REQUISITO —
Por favor, responde estas preguntas sobre el texto de más abajo acerca de los revolucionarios:
(a) ¿Quién forjó el paradigma del revolucionario profesional?
(b) ¿Qué vale más que masas de hombres y mujeres ondeando banderas?
(c) ¿A qué dice el texto que suena la frase "briznas en el viento"?

TEXTO DEL DOCUMENTO —
§

Por: Jean Maninat
¿Cuál es la diferencia entre un revolucionario y un revoltoso? ¿Entre una fría máquina de matar guevarista y un diletante de iPad de hoy en día? ¿Entre un eficaz apparátchik leninista y un refinado fabiano inglés? Estar convencidos –¿poseídos?- de un proyecto transcendente, de una misión que cumplir impuesta por un deber histórico que cayó sobre sus hombros y que tiene que cumplir. Son briznas en el viento (yes, suena a bolero), llevadas por la fe en una ideología, una creencia religiosa o la confianza férrea en un partido y sus mitos fundacionales.
Nadie como Lenin forjó el paradigma del revolucionario profesional, despojado de sentimentalismos, de los fogonazos de la voluntad, de la vanidad pequeñoburguesa, del infantilismo de los apresurados. Un grupo de cuadros profesionales, dispuesto a todo, vale más que masas de hombres y mujeres ondeando banderas, levantando pancartas y tragando gases represivos. Ah, los pobres mencheviques, los socialrevolucionarios, luego los trotskistas, y más tarde la plana mayor bolchevique, sufrirían el asedio mortal de Koba el temible (cheers Martin Amis), el revolucionario profesional por excelencia, su modelo platónico allá en el topus uranus.

§

DATOS RECOPILADOS —
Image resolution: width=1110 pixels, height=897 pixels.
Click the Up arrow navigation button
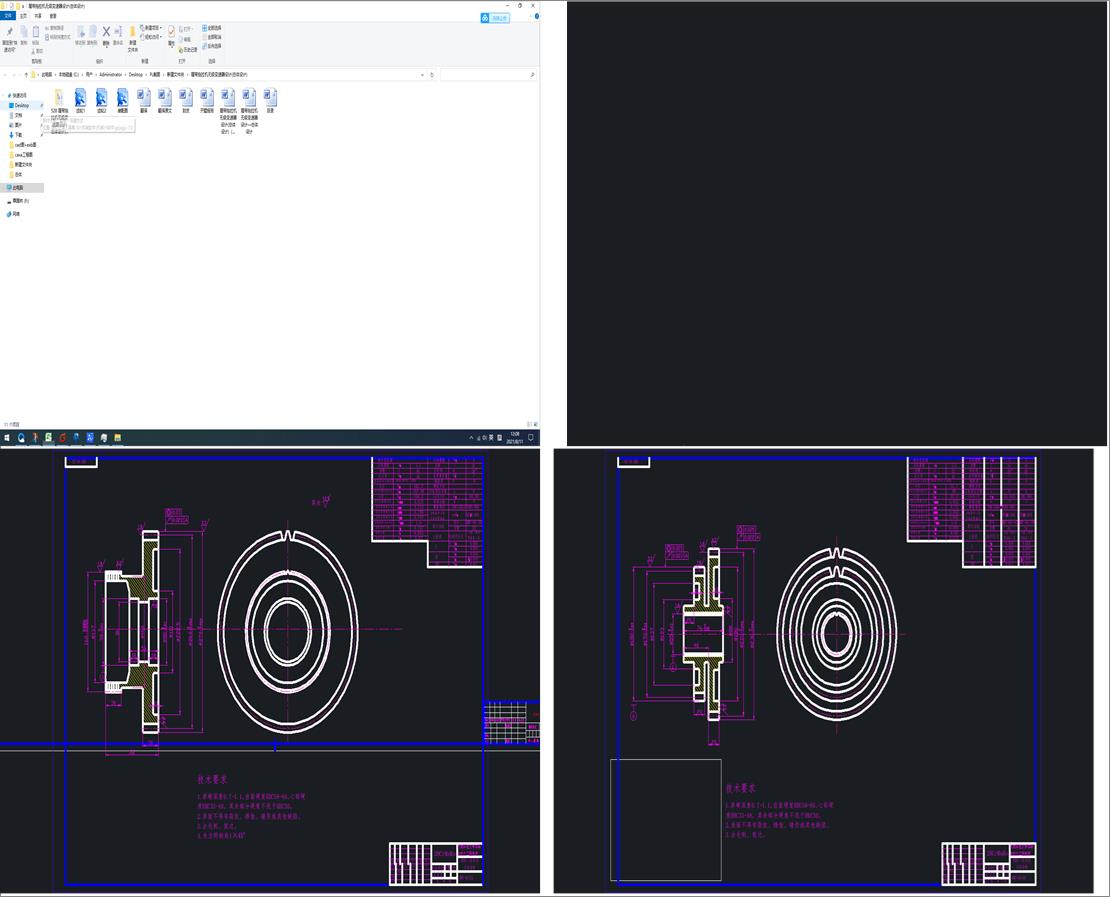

§

RESULTADO A CONTINUACIÓN —
(a) Lenin.
(b) Un grupo de cuadros profesionales, dispuesto a todo.
(c) A bolero.